In many ways they are already the first, having beaten both the publically-funded International Rice Genome Sequencing Project (IRGSP) group and its corporate rivals in January 2001 by sequencing the genome of japonica rice. Public pressure has led to Syngenta passing on some of this information to the public domain in 2002, but Syngenta's strategy has always been to trickle out some of its research, while simultaneously making sure that any profits from the DNA fall within their own domain. The pending patents on flowering development are part of this overall plan.
However it is this carefully cultivated reputation as a public domain benefactor that is one of Syngenta's tickets onto the governing bodies of food and agriculture. The Syngenta Foundation is a member of the Consultative Group on International Agricultural Research (CGIAR), made up of 15 research centres whose goal is to generate 'global public goods that are available to all'.

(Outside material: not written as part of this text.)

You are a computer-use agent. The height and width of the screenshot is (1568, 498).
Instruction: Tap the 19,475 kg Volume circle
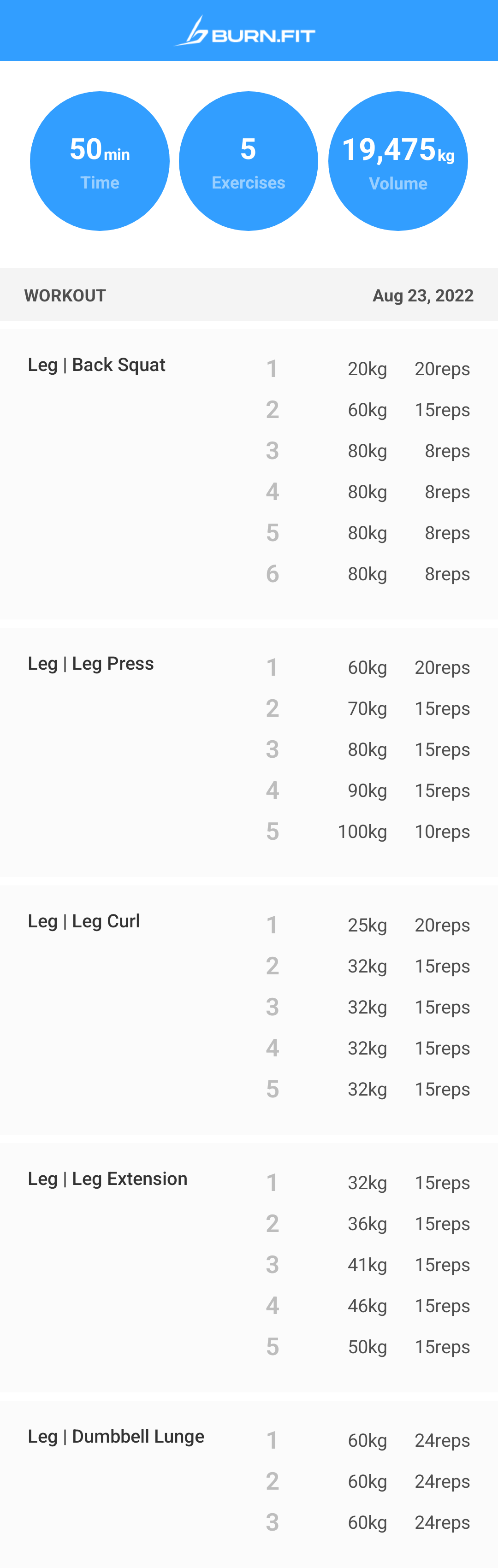[x=397, y=161]
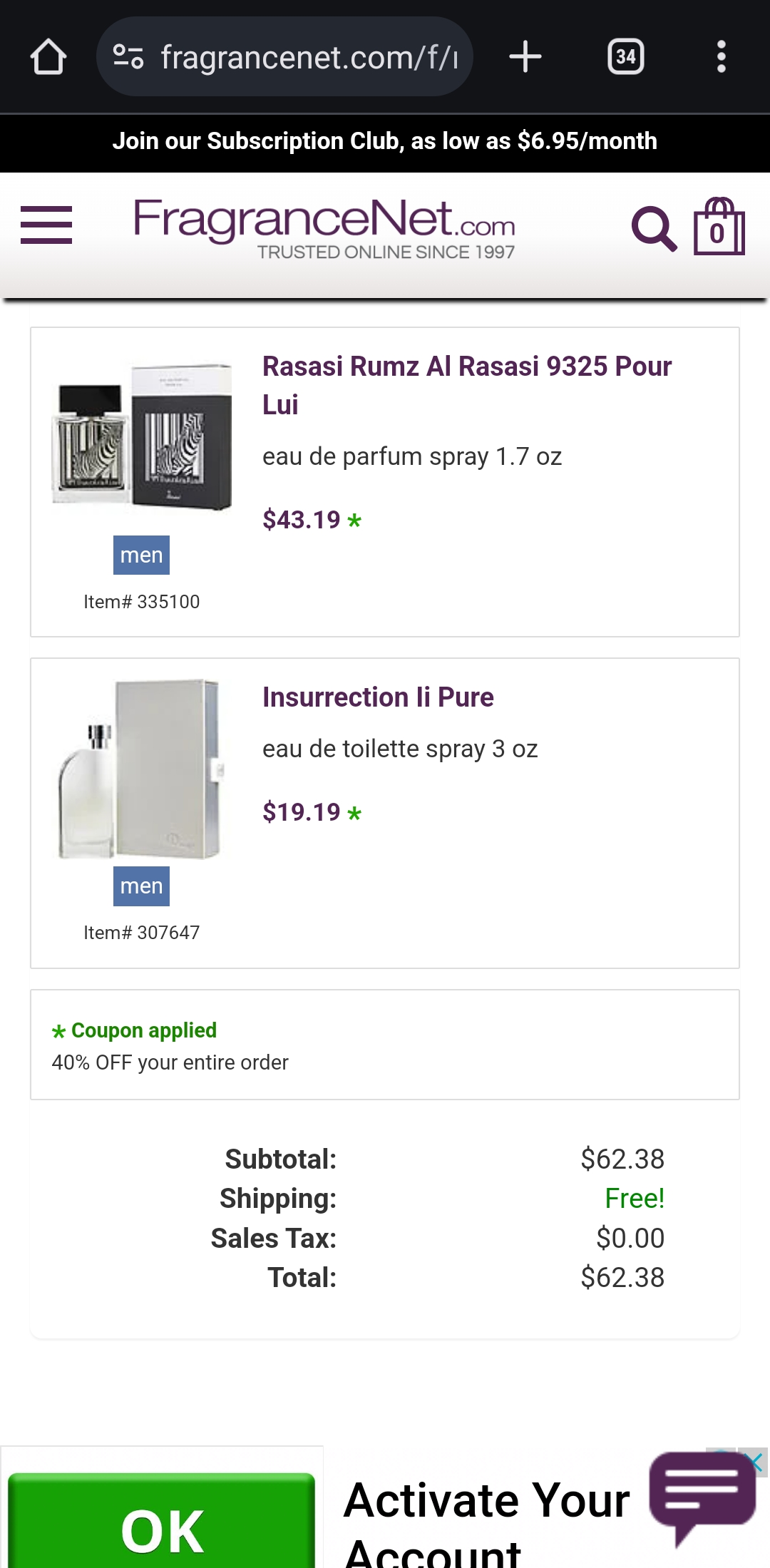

According to the ETC group they are also 'becoming common fixtures in the UN Food and Agriculture Organization's corridors in Rome,' in keeping with Kofi Annan's policy of developing corporate partnerships. They were recently rebuffed from the WFF's Round Table on Sustainable Soya by the farmers' and NGO representatives (see [insert name here] in this news update), but in general Syngenta have managed their public image much more successfully than Monsanto or Dupont, and this has paid off. With a presence in the CGIAR and lobbying influence with the UN, Syngenta have a presence within the very bodies that, in theory, should be regulating their power.